Periodic Reporting for period 2 - OxiGEN (Next-generation Solid Oxide Fuel Cell stack and hot box solution for small stationary applications)

Reporting period: 2019-07-01 to 2021-06-30

OxiGEN aims at developing an innovative solid oxide fuel cell platform, including an all-ceramic stack design and a modular hotbox, for small stationary micro-CHP applications. The objectives are to achieve a higher durability and simpler design, which can fulfill the customers’ needs for long lifetime, high efficiency and low cost, in micro-CHP and other segments. Such a system will reduce the lifetime CO2 emissions for a combined heating and electricity generation system while also reducing the financial burden for the customer (individual house owners or small commercial activates). The overall conclusion is that even with an optimized industrial production of the device the economics are not clearly more favourable than the incumbent systems. Technically, not all challenges could be solved although progress was made.
The project team worked towards completing the technical milestones throughout this project. A thorough modelling-based analysis resulted in strong recommendations for the envelope of a SOFC hotbox in both residential and commercial applications. The major finding was that the optimal hotbox size is strongly correlated to the number of times the system is required to shut down. Much technical advancement was also achieved. An innovative, all-ceramic stack was developed to reach the target output specified by the hotbox specification work package and a unique hotbox was designed to for thermal, gas, and electrical control. Several iterations were developed which improved durability and reduced the size and weight of the hotbox. The electrolyte and anode layers were analysed and improved upon. The innovative material sets were incorporated into button cells and the short stack to demonstrate the effectiveness of the material improvements. Results of this work was publicized through public deliverables within the project, through the final project presentation, at the European Hydrogen Week, and also by detailed technical reports in appropriate journals and conferences.
Three exploitation paths have been identified for Key Exploitable Results (Hot box specifications, in particular regarding size and operation mode (ENGIE), Hot box for Saint-Gobain stack (Saint-Gobain) and Novel electrolyte composition with improved conductivity and stability than YSZ (joint result SINTEF + Saint-Gobain) through commercialisation, new research project or Licensing.
A DC efficiency of 50% was achieved.
The target of 30% improvement of electrolyte conductivity was overpassed with an intrinsic conductivity 350% higher than the reference.
The total cost of ownership for the final device has been estimated but are based on industrial assumptions, in parallel we have developed a total cost of ownership model for many European countries with and without incentives.

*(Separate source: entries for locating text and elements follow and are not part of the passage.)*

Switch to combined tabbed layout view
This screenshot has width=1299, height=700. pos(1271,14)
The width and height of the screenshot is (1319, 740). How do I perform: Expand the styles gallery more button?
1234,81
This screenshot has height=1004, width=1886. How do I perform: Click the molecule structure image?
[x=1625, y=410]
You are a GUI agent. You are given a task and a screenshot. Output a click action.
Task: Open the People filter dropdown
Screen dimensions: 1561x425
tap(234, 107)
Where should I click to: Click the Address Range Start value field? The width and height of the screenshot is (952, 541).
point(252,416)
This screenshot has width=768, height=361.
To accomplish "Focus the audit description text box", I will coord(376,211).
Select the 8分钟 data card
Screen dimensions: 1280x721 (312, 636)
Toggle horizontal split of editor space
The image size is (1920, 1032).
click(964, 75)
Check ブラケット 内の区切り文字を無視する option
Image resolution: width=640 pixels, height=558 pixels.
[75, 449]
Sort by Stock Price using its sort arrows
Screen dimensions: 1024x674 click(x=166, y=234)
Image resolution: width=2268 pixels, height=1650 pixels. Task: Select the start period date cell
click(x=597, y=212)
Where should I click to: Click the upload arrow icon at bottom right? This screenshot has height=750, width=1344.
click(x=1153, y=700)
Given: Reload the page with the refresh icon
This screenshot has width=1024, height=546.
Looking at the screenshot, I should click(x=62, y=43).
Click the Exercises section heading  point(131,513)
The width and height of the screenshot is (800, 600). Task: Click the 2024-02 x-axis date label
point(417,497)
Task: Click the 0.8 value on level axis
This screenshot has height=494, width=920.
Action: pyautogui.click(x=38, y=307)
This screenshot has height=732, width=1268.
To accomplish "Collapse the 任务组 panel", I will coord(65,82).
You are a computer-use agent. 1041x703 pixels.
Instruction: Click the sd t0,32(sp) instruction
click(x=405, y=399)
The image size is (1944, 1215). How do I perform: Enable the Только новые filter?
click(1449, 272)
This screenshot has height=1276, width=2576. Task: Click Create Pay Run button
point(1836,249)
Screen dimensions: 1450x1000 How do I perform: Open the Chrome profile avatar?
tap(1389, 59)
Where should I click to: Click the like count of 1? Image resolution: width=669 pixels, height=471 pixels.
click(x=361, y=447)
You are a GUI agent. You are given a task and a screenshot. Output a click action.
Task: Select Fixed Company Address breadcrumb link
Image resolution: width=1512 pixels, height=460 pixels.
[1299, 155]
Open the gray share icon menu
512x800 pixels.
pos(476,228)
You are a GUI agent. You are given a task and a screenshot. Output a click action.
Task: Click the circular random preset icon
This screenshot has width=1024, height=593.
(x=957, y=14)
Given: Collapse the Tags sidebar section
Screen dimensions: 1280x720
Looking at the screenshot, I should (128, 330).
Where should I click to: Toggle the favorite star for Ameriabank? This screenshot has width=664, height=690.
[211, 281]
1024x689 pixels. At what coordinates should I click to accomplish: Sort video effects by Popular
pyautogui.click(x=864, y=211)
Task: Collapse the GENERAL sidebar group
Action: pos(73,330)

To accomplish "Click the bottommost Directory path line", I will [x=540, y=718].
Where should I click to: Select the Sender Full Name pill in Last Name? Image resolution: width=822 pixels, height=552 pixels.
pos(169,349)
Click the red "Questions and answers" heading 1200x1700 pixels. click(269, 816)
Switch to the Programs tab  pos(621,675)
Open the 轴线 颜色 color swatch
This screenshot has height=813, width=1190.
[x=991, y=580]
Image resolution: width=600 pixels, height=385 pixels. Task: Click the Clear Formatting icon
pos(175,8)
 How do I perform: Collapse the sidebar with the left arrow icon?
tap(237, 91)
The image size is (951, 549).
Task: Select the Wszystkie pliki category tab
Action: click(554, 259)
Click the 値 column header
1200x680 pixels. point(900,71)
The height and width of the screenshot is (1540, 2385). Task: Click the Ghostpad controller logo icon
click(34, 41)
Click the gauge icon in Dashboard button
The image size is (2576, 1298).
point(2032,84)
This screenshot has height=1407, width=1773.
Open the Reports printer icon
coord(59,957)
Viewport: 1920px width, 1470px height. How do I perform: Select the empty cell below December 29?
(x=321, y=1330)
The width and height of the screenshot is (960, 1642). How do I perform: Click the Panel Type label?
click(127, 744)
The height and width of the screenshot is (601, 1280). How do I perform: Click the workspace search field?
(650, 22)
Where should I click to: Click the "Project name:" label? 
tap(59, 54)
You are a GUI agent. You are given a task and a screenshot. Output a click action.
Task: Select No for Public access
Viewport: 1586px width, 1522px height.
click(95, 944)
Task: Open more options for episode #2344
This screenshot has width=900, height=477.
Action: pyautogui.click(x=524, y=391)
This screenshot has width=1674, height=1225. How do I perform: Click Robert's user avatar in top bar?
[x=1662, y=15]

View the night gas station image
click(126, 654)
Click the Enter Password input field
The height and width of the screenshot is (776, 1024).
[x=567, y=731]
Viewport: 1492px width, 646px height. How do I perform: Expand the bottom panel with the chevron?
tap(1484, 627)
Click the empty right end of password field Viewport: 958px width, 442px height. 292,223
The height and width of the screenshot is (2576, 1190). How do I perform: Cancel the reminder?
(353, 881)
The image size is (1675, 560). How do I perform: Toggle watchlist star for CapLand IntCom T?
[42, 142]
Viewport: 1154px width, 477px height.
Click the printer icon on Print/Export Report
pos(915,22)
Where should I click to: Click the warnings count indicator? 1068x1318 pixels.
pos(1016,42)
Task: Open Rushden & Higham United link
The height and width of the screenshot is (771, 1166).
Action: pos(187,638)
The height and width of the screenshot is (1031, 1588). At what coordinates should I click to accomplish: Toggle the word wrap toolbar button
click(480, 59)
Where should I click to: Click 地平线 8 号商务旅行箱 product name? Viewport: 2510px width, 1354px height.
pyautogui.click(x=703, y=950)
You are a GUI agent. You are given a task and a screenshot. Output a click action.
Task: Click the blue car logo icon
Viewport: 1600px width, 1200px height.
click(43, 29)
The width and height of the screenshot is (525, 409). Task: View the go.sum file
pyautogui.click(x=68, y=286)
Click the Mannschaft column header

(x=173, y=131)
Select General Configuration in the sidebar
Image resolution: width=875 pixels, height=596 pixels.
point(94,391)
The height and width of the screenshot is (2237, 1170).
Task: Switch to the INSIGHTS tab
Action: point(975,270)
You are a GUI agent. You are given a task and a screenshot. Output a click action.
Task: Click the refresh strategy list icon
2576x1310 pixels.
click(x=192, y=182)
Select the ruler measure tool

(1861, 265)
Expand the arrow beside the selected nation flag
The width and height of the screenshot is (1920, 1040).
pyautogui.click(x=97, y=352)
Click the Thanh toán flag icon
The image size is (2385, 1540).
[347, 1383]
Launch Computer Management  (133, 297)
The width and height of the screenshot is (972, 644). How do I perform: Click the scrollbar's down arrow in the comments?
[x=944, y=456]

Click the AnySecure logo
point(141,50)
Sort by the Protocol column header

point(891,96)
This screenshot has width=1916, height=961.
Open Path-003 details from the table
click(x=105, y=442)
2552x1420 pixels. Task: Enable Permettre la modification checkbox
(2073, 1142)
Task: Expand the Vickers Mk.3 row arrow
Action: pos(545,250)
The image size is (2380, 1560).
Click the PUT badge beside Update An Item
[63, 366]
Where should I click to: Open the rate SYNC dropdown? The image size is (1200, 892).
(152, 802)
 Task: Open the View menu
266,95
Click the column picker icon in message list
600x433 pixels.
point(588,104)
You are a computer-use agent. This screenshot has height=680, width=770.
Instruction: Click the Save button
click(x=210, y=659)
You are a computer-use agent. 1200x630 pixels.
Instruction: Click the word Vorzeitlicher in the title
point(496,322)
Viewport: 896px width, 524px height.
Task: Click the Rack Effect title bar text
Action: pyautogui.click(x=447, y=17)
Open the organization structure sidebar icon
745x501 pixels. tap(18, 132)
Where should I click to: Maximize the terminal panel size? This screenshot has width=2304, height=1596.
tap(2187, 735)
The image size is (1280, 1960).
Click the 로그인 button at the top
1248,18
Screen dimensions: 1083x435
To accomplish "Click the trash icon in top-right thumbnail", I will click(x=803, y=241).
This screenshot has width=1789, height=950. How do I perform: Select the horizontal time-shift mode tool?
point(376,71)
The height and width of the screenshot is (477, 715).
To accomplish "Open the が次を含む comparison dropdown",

During the project, we couldn't get to a micro-CHP hot box tested in a system as it was initially planned because we discovered unexpected challenges during the implementation of the project.
We made a lot of good progress in several parts of the project:
· A solution for stable ceramic manifolds was developed
· The size and weight and of the hotbox was reduced with a path identified for further reduction
· A gas control scheme was developed at the system level in line with that required for stable hotbox operation
With the work carried out during the project, we now believe that our hot box technology with co-sintered ceramic membrane could be competitive in several years.